Both day-ahead and primary reserve prices exhibit an autoregressive signature with slowly decaying positive ACF. We therefore turn our attention to autoregressive models. Autoregressive models are intended for stochastic processes in which the next observation depends on a combination of previous observations. However, day-ahead and primary reserve prices are quoted simultaneously for all hours in a day. The information set that market participants use is the same for all bidding hours. It is therefore unsound from a methodological perspective to model the sequence of day-ahead and primary reserve prices as a one-dimensional hourly time series. To see this, consider the transition between two consecutive days. The price at hour \(1\) on day \(y\) should not necessarily be strongly correlated with the price at hour \(24\) on day \(y-1\). In addition, day-ahead and primary reserve prices exhibit very different statistical characteristics of variance and mean reversion at each of the hours. One should therefore not model all hours with the same time-series coefficients. Rather, the prices should be modelled as a 24-dimensional cross-sectional panel, with discrete time increments of one day.

Electricity prices are often modelled using constant coefficient time series such as ARIMA. One problem with this approach is that the innovation term has constant variance independent of the forecast price level. Quantile autoregression, on the other hand, captures the systematic influence of previous prices on the conditional distribution of the price in terms of shape, scale, and location. It has been used for scenario generation before; see for example [10]. This approach is valuable because price variance can be related to the forecasted value (e.g., high forecasts might yield a higher variance of innovations). Processes with asymmetric dynamics can also be modelled efficiently with QAR [9]. In terms of the notation in this paper, a QAR process of order \(r\) can be written

$$\begin{aligned}&Q_{{\rho }_{mt}(y)}\big (\tau |\rho _{mt}(y-1),\ldots ,\rho _{mt}(y-r)\big )\nonumber \\&\quad =\phi _{mt0}(\tau )+\phi _{mt1}(\tau )\rho _{mt}(y-1)+\cdots +\phi _{mtr}(\tau )\rho _{mt}(y-r) \end{aligned}$$
(29)

where \(\tau \) denotes the quantile and \(\varvec{\phi }_{mt}(\tau )\) are coefficients. For some discretisation \(\tau \in (0,1)\), we obtain an approximation of the conditional density.

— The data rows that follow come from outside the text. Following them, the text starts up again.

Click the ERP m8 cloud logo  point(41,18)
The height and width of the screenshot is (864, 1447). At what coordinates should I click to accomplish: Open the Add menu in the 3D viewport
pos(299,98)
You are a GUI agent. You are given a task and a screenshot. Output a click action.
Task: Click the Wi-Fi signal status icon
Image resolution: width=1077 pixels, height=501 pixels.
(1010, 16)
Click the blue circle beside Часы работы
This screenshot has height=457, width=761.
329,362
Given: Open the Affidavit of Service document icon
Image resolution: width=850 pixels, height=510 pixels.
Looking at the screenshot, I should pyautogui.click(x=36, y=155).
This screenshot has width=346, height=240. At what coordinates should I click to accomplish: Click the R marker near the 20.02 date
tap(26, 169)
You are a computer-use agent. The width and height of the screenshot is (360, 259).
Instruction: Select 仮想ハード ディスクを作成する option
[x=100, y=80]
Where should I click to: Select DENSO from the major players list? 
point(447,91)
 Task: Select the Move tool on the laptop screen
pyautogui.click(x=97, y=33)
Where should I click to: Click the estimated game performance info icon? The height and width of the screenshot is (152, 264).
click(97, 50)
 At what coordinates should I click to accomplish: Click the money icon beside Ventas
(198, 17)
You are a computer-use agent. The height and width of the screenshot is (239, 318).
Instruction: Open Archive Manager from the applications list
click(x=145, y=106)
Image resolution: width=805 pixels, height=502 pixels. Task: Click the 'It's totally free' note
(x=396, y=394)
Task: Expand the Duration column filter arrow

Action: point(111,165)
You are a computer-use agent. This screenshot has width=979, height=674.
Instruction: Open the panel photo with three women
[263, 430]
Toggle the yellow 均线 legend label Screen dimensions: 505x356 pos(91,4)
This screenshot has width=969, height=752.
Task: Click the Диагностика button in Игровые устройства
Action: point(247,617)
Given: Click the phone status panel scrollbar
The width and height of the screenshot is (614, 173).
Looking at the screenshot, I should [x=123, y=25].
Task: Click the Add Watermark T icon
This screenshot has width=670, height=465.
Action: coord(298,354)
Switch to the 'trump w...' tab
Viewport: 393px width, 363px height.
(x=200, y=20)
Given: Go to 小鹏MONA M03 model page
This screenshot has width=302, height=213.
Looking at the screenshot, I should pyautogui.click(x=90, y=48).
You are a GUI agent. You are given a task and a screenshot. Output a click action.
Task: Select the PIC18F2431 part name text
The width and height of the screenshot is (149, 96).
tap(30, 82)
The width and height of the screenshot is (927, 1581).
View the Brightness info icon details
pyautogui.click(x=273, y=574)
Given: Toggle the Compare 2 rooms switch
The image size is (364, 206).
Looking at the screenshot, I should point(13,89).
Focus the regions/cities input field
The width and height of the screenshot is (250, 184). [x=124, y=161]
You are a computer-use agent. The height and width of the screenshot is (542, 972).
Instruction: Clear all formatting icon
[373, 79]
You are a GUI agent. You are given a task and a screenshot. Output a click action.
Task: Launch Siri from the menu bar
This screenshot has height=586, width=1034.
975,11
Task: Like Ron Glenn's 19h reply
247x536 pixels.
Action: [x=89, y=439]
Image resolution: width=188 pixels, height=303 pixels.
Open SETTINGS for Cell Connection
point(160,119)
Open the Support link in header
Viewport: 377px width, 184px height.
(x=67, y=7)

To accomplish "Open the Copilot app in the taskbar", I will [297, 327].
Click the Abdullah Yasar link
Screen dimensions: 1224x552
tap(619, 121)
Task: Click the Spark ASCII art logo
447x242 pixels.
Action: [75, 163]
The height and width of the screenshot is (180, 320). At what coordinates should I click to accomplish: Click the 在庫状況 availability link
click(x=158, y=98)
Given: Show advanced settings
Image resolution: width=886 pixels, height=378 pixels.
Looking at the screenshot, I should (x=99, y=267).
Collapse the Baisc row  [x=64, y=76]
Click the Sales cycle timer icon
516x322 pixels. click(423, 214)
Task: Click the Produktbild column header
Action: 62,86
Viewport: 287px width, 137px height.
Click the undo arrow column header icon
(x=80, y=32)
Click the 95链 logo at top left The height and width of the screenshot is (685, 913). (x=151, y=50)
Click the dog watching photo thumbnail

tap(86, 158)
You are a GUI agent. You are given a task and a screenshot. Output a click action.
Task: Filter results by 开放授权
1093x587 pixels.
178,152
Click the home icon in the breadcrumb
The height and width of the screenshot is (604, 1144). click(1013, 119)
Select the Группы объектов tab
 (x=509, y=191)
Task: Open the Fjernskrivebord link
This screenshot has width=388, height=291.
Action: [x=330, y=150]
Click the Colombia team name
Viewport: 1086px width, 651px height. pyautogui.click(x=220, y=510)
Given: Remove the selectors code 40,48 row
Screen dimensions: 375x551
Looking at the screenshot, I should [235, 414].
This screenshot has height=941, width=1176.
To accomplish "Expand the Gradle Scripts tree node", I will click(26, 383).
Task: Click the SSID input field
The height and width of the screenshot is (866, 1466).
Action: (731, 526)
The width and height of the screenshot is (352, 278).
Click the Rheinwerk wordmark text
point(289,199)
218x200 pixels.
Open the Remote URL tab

The partial autocorrelation function of the series and the Bayesian information criterion are used to identify the order of the process. Approximately all hours in both markets are of order 3. To be able to compare coefficients between hours directly, our choice is to model all hours as the same order. In addition, there are weekly seasonal effects, so a seasonal term with coefficient \(\Phi _{mt7}(\tau )\) is added.

$$\begin{aligned} Q_{{\rho }_{mt}(y)}(\tau |\cdot )= & {} \phi _{mt1}(\tau )\rho _{mt}(y-1)+\phi _{mt2}(\tau )\rho _{mt}(y-2)+\phi _{mt3}(\tau )\rho _{mt}(y-3)\nonumber \\&+\, \Phi _{mt7}(\tau )\rho _{mt}(y-7)+\phi _{mt0}(\tau ),\quad \tau \in (0,1) \end{aligned}$$
(30)

Extensions to the basic model The hourly prices may be interpreted as a cross-sectional panel, and are correlated across hours. One should therefore include price information at other hours on previous days to forecast hour \(t\) on day \(y\). A principal-component analysis reveals that the daily mean price accounts for approximately 83% and 71% of the variance in hourly prices across the panel in the day-ahead and primary reserve markets, respectively. Yesterday’s mean price can therefore be inserted into the model (30) as a proxy for the overall price across all hours. We arrive at the following model for the conditional price density at hour \(t\):

$$\begin{aligned} Q_{{\rho }_{mt}(y)}(\tau |\cdot )= & {} \phi _{mt1}(\tau )\rho _{mt}(y-1)+\phi _{mt2}(\tau )\rho _{mt}(y-2)+\phi _{mt3}(\tau )\rho _{mt}(y-3)\nonumber \\&+\, \Phi _{mt7}(\tau )\rho _{mt}(y-7)+\psi _{mt}(\tau )\mu _{\rho _{m}}(y-1)+\phi _{mt0}(\tau ),\quad \tau \in (0,1)\nonumber \\ \end{aligned}$$
(31)

where \(\mu _{\rho _{m}}(y-1)\) is yesterday’s mean price in the market. The model is estimated using regular quantile regression for each hour separately because of the different characteristics between hours. The conditional distribution is obtained by performing cubic interpolationFootnote 1 between the conditional quantiles found at 5% increments between the 5% and 95% quantiles. Due to tail uncertainty, tails below 5% and above 95% are estimated using empirical tails of the error distribution associated with the median of the conditional price (\(\tau =0.5\)).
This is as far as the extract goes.